231 N.W. 59 | Mich. | 1930

On December 2, 1916, Edgar S. Miller executed and delivered to John M. Hendryx and wife a writing in form a short form warranty deed but in fact a mortgage of a parcel of land in Mecosta county. The paper was recorded as a deed. On May 8, 1920, Miller conveyed this land by full warranty deed to plaintiff, his former wife. On November 1, 1920, Miller having paid the debt secured by the conveyance first mentioned, Hendryx and wife executed and delivered to Edgar S. Miller as grantee a deed of reconveyance of the parcel. On May 3, 1922, Miller married Katherine C. Smith, now defendant Katherine C. Morlock. Miller died November 8, 1924. A few days before his death the deed of November 1, 1920, by Hendryx and wife to Miller was recorded, but, before recording, the name of the grantee was changed from Edgar S. Miller to "Edgar S. Miller and Katherine C. Miller, jointly and to the survivor of either of them of Chippewa Lake, Michigan." Hendryx and wife had nothing to do with such change. The deed from Miller to plaintiff was recorded December 21, 1926. Later Miller's widow, Katherine C. Miller, married defendant Jacob Morlock, and they conveyed the parcel to a third party, taking back a deed to themselves as husband and wife, which deeds are of record.

Plaintiff filed this bill to remove cloud from title, to make record title in her, and for other relief. She *98 had previously attempted this by action in ejectment, and had failed, not on the merits, but on the ground that ejectment was not adequate remedy. From decree entered, plaintiff has appealed.

Plaintiff has made under her bill a case in equity. There is no former adjudication. We need not discuss the effect of defendants' contending in the law-suit that there was not adequate remedy at law, and their contention in this equity suit that plaintiff has adequate remedy at law.

Testimony taken subject to objection and violating the opposite party rule (3 Comp. Laws 1915, § 12553) will be disregarded.

Plaintiff's deed must be accepted at face. There is no issue of fact upon which her withholding it from record has any bearing.
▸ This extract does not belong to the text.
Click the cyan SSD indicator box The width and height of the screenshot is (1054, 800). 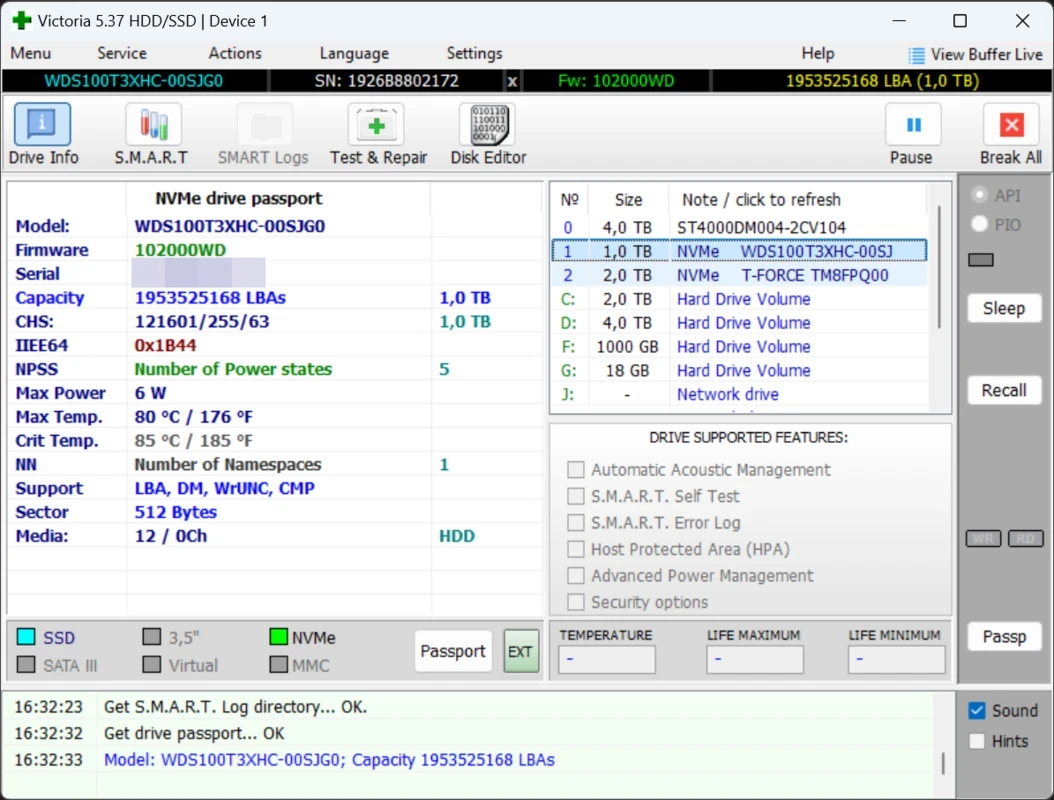click(26, 637)
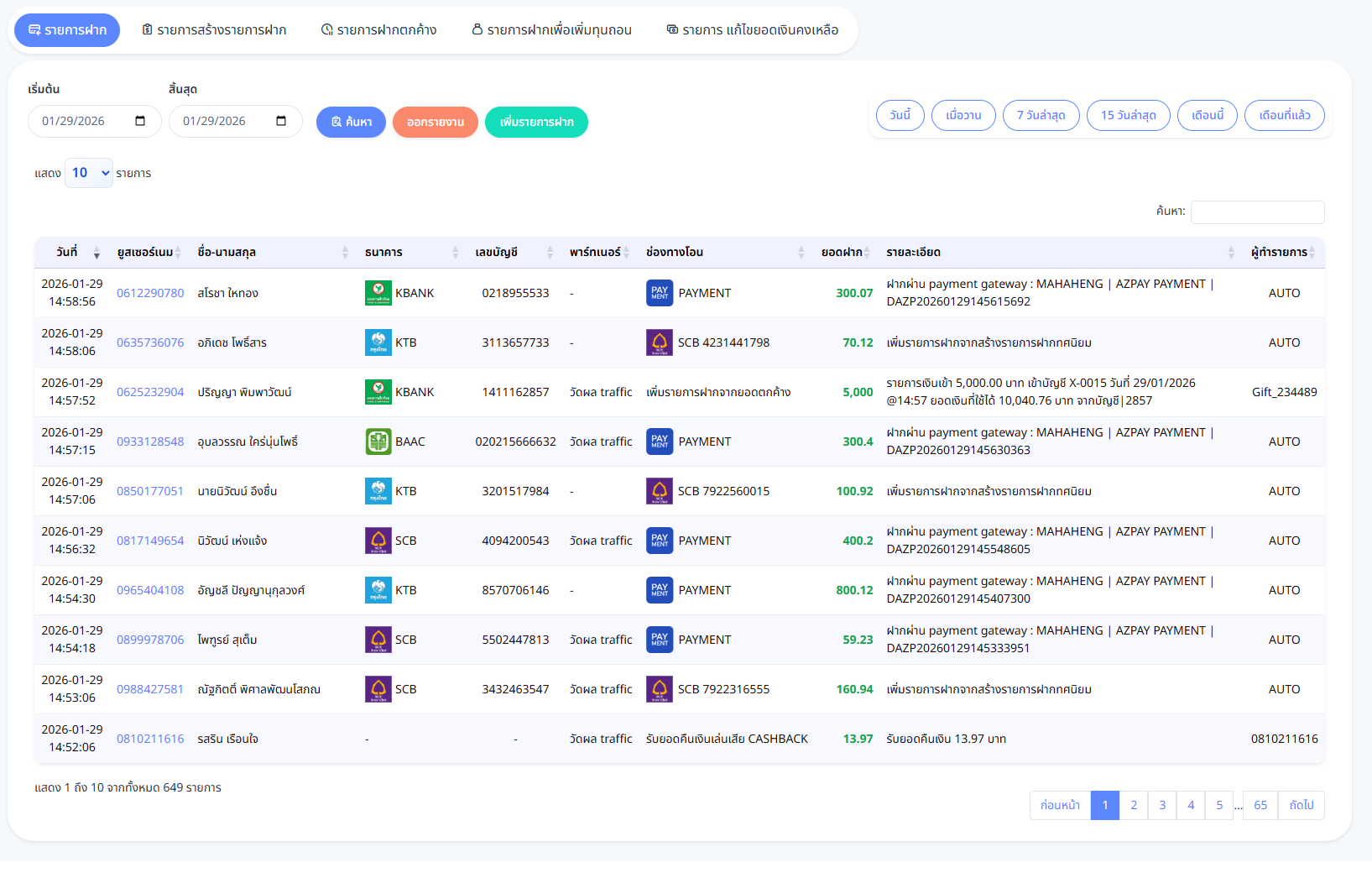Open the rows-per-page dropdown showing 10
This screenshot has height=878, width=1372.
(x=89, y=173)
The conveyance to Hendryx and wife was a mortgage; this fact is so fully established that we will not discuss it further.

Plaintiff's title under her deed was perfect except for this mortgage. If the mortgage when paid had been discharged by proper writing of record, plaintiff's title would have been free. Hendryx and wife, under their mortgage, in form of deed, held legal title merely as security. 41 C. J. p. 315;Jordan v. Diltz, 240 Mich. 512. A reconveyance by Hendryx and wife was not necessary to reinvest absolute title, but it was needed to clear record title. 41 C. J. p. 363.
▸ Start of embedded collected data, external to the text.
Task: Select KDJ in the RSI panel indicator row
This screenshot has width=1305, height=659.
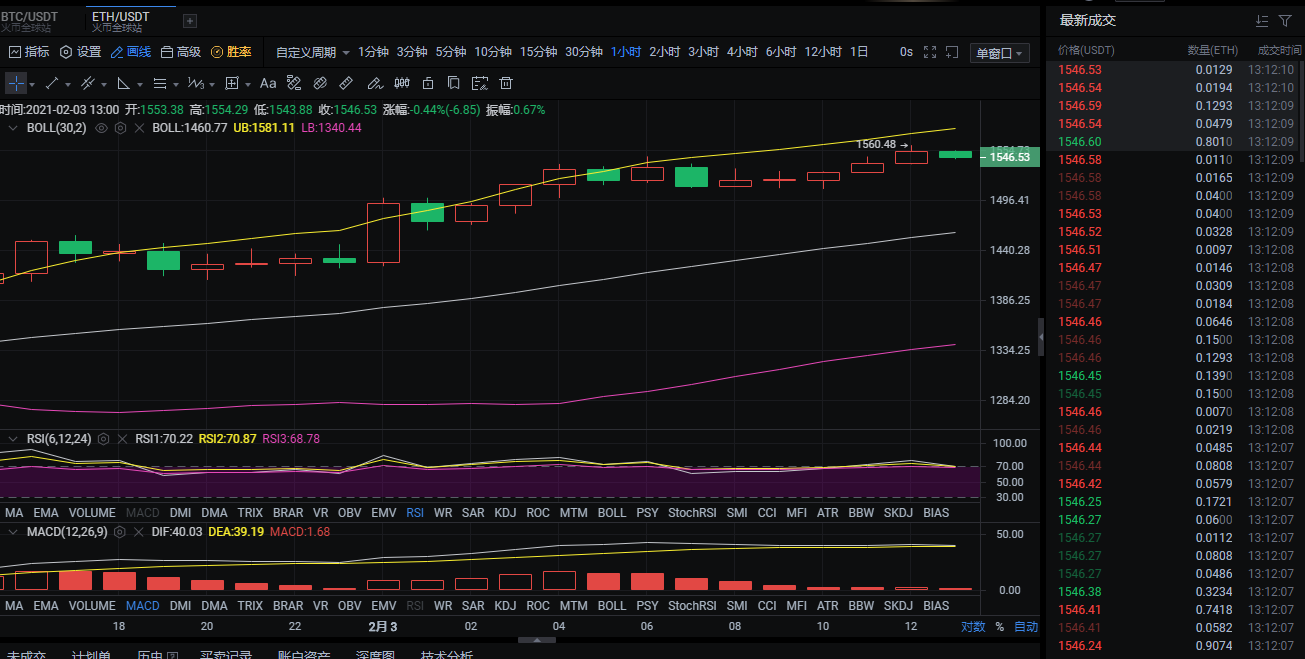Action: [505, 513]
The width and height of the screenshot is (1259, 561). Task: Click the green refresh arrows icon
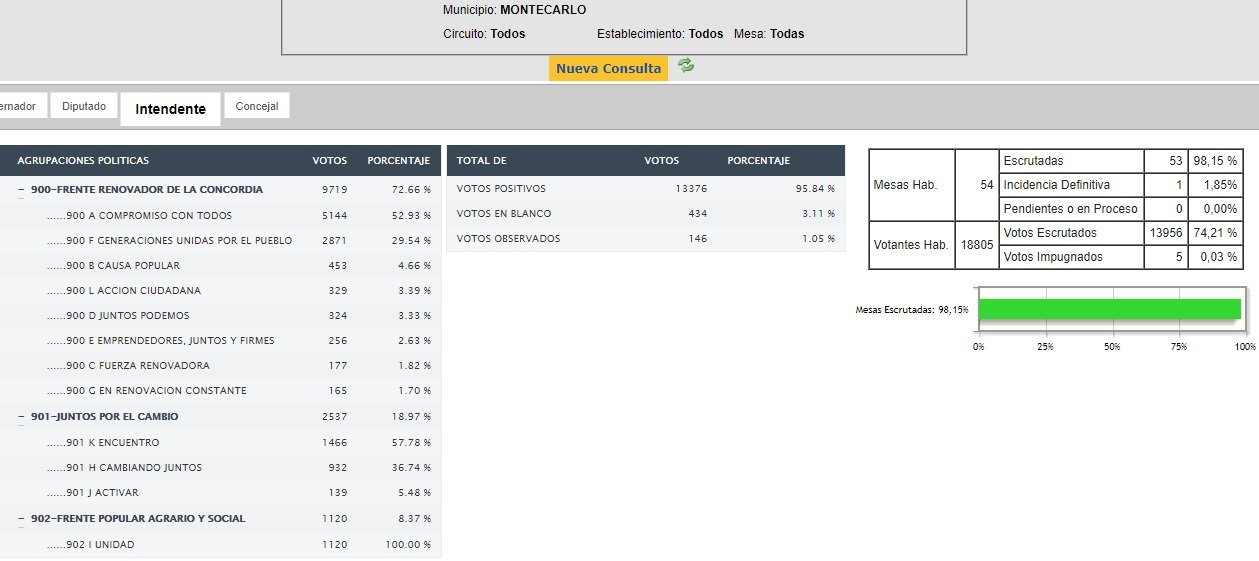[x=685, y=66]
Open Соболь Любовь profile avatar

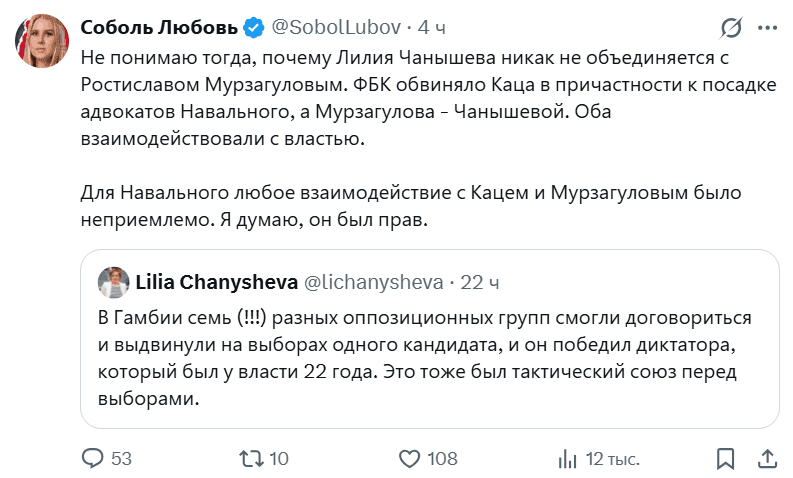click(x=42, y=41)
Equitably, the reconveyance by Hendryx and wife is a discharge of mortgage. The effort of Miller and wife or either of them, by alteration or spoliation of the writing to convert it into a deed creating an estate by entireties, is fraud.

Defendants here do not hold in good faith. Deeds, intended as such, subsequent to plaintiff's deed, are *99 set aside. The conveyance by Hendryx and wife to Miller is restored to operate as a discharge of the mortgage. Plaintiff holds by title perfect as against defendants. She may have decree accordingly.

Reversed, with costs to plaintiff.

WIEST, C.J., and BUTZEL, McDONALD, POTTER, SHARPE, NORTH, and FEAD, JJ., concurred.